[Task brief] From the records below, determine the number of lines containing "navigation". Output that number alone.

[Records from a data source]
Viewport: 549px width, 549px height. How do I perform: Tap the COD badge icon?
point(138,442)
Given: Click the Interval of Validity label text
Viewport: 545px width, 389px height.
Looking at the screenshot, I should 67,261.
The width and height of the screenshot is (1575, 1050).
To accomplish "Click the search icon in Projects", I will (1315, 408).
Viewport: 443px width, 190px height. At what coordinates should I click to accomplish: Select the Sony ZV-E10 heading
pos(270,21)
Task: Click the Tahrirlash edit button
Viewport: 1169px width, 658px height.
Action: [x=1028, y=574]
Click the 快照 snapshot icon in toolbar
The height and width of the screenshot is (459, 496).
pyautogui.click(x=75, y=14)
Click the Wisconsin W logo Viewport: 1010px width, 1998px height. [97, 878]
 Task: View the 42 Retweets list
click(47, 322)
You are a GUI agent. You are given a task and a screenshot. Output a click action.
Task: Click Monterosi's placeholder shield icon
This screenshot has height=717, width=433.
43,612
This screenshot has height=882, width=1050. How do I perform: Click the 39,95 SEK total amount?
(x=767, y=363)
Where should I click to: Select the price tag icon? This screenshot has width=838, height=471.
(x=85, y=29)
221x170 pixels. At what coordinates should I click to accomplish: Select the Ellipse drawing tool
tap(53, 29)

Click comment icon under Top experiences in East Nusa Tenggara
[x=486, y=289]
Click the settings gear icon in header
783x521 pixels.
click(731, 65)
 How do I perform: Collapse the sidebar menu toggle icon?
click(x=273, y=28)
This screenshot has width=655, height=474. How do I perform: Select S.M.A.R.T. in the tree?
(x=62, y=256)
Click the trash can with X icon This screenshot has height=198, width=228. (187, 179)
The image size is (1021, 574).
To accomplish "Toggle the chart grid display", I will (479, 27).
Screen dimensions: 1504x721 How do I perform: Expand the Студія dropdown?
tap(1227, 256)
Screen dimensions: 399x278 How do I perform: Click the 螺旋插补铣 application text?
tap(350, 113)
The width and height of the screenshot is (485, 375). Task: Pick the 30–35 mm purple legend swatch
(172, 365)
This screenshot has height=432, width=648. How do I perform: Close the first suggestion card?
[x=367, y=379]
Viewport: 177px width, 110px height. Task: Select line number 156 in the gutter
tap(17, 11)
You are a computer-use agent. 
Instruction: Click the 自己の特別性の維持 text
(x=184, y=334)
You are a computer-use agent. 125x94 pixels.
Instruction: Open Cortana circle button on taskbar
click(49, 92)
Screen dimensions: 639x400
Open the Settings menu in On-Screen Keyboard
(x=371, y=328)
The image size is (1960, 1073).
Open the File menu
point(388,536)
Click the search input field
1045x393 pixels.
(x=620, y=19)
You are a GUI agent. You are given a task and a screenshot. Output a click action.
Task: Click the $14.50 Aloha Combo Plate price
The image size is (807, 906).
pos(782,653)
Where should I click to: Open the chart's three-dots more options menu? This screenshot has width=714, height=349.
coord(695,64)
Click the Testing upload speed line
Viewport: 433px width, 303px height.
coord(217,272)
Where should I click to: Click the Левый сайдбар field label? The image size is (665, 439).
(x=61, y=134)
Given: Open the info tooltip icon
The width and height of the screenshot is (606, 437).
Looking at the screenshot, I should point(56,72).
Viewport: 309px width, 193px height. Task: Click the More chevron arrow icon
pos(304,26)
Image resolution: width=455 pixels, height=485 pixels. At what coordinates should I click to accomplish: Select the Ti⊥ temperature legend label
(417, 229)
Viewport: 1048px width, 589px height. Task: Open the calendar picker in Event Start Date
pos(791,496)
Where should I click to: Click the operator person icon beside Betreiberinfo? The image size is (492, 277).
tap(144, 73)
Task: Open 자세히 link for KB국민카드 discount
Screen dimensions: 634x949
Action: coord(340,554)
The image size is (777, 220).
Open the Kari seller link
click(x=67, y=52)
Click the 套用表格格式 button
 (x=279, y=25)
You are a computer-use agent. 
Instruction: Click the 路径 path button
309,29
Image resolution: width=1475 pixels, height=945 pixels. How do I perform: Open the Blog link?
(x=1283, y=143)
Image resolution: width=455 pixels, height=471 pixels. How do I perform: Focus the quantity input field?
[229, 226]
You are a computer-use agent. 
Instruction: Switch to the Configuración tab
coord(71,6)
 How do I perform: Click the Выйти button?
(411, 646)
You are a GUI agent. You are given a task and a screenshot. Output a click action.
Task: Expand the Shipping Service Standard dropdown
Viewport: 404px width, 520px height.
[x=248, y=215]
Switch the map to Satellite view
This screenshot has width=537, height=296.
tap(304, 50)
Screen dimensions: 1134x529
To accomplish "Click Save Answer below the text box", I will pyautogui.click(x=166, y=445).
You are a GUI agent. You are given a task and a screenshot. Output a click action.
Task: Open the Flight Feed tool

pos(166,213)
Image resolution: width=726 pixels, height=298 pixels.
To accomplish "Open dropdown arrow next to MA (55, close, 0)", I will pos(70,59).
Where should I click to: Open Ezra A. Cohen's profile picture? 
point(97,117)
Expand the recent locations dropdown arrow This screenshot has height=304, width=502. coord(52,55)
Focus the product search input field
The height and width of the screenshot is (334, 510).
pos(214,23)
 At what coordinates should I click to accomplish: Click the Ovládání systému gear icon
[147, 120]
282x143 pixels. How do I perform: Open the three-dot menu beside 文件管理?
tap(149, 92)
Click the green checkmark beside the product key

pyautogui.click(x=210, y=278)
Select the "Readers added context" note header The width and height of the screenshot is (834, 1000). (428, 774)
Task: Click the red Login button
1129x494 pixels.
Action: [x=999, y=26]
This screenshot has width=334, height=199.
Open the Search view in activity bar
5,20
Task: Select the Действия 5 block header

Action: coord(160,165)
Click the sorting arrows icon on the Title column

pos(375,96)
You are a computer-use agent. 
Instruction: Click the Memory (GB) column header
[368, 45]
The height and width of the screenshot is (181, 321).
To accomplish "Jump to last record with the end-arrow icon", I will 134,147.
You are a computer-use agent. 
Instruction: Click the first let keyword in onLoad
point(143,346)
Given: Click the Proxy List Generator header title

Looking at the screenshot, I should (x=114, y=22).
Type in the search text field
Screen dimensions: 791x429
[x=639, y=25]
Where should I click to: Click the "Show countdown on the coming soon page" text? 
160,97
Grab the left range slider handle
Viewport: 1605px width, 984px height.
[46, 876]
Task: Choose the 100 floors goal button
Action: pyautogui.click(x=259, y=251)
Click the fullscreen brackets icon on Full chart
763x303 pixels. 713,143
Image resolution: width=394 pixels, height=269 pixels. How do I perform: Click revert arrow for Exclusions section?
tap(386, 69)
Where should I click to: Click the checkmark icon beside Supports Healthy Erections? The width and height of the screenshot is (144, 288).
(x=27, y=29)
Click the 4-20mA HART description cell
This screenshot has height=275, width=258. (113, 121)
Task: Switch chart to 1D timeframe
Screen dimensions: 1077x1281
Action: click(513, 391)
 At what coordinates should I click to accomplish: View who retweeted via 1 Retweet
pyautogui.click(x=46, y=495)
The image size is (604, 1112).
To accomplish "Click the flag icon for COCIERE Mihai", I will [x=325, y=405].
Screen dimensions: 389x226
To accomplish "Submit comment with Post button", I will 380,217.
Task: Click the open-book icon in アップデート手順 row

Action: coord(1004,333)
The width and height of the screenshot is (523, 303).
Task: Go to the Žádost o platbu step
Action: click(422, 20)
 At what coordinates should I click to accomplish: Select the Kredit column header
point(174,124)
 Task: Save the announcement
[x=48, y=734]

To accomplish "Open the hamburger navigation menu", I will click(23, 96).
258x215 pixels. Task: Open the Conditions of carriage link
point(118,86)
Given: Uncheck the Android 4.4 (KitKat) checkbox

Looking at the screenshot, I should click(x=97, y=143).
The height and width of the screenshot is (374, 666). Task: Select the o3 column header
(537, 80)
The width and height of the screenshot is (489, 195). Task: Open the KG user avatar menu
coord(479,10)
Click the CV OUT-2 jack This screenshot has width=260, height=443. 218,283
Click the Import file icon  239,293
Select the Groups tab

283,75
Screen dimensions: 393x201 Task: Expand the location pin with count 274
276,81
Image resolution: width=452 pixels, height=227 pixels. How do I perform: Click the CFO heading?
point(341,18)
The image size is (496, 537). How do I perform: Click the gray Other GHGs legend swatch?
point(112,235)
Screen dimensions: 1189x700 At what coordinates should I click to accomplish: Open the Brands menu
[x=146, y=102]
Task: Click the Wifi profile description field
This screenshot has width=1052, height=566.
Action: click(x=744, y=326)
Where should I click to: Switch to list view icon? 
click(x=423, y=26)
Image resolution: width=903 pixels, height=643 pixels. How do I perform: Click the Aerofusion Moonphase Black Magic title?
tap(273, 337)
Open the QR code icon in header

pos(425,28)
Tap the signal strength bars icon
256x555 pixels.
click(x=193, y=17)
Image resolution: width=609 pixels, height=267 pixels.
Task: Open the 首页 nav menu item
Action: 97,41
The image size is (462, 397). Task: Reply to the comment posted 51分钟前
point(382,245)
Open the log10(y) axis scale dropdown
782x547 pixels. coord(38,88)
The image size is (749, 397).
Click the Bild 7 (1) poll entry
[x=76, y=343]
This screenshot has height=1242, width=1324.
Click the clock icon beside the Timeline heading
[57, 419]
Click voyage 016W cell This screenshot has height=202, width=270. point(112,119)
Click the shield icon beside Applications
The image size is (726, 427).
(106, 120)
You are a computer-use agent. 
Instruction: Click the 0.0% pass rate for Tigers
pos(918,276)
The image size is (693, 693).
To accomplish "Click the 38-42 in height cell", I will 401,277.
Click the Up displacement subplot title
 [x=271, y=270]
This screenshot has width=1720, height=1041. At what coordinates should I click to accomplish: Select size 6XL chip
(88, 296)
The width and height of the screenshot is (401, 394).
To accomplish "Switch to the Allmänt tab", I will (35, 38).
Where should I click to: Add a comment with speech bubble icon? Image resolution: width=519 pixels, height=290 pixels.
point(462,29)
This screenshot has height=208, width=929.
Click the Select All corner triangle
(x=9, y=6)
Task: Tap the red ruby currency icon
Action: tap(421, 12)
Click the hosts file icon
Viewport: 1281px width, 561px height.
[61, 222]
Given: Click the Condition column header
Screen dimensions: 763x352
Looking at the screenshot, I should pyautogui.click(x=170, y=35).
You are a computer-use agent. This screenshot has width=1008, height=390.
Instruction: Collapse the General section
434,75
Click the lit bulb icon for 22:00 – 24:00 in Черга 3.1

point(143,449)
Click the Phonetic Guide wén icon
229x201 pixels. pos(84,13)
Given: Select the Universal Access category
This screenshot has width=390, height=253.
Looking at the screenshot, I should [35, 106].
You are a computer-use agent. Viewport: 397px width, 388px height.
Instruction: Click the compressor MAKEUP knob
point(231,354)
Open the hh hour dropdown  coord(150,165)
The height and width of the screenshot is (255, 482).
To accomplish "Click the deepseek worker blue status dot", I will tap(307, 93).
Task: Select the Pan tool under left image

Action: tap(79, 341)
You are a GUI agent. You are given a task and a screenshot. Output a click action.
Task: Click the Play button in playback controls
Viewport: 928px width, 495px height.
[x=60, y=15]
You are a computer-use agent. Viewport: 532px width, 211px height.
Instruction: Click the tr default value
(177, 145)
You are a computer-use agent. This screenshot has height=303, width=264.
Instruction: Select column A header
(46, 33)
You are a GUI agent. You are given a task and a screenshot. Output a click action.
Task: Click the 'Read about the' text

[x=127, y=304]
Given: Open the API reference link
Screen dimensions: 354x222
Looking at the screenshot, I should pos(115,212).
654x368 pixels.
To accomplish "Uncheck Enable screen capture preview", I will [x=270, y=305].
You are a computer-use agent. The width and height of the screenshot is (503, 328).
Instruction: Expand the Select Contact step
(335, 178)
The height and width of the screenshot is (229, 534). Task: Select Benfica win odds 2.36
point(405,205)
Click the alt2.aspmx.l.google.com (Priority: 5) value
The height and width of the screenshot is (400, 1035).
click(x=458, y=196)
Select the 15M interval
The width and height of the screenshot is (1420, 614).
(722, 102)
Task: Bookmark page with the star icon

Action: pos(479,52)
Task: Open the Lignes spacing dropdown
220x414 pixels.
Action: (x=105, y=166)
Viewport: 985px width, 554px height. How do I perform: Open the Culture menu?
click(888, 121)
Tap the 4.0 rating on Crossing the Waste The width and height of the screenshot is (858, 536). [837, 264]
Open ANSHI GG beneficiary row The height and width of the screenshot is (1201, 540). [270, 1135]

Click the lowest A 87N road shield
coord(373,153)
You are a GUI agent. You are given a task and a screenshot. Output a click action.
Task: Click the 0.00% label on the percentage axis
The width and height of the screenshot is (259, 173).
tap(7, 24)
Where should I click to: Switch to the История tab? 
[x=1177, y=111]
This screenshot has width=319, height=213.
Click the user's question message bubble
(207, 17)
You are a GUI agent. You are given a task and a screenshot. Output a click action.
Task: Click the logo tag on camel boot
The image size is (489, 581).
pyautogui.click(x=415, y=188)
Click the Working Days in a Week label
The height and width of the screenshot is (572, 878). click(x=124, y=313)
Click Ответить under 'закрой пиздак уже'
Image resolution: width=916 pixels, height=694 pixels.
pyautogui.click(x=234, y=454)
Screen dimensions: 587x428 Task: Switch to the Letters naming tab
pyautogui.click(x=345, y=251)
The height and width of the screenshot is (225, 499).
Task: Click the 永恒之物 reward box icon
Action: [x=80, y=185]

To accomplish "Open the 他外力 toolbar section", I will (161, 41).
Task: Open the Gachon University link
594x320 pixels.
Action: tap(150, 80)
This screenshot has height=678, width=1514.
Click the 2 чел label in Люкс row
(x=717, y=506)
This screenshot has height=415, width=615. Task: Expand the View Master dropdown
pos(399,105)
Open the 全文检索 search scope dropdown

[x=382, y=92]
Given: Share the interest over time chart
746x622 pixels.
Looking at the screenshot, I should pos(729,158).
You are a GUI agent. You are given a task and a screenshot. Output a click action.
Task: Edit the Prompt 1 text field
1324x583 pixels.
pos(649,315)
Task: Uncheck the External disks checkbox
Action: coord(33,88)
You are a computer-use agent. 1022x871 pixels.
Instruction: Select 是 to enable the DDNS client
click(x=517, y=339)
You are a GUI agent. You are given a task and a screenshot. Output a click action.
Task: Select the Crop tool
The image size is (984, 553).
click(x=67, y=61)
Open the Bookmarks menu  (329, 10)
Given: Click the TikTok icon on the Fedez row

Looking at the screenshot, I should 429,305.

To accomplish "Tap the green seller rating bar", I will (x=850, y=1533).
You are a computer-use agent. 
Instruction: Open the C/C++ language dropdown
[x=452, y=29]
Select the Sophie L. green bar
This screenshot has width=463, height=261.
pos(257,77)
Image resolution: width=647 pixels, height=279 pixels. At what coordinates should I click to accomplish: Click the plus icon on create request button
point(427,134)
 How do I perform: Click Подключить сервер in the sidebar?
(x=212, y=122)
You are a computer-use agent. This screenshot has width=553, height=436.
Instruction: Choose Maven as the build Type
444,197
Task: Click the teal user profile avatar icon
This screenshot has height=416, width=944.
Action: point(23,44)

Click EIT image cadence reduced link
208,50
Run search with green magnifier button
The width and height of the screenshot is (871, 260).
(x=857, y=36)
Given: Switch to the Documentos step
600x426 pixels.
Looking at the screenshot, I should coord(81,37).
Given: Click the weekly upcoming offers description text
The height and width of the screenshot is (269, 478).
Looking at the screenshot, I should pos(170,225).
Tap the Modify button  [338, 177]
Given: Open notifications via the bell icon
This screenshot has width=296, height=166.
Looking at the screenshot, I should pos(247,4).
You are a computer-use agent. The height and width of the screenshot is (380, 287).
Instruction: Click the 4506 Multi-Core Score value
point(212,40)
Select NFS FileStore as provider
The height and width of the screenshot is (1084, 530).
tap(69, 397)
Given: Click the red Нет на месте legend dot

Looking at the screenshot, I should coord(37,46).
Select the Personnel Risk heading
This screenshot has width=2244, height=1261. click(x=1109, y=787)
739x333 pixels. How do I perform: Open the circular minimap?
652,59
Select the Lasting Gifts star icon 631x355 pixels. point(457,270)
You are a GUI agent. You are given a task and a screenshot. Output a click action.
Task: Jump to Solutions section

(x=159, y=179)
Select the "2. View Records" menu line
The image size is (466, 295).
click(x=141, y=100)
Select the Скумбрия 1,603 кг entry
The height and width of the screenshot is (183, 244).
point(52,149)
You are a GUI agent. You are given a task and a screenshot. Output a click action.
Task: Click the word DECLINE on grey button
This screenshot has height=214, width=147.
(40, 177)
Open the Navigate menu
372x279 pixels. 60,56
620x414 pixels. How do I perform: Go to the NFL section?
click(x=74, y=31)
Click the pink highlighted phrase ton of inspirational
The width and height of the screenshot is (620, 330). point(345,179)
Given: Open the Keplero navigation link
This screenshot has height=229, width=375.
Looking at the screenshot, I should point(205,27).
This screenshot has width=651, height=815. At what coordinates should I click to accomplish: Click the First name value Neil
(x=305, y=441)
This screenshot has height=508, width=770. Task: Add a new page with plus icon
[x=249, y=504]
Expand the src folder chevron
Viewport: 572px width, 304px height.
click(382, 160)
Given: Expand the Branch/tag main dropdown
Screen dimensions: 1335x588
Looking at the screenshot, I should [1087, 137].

[Exercise solution] 2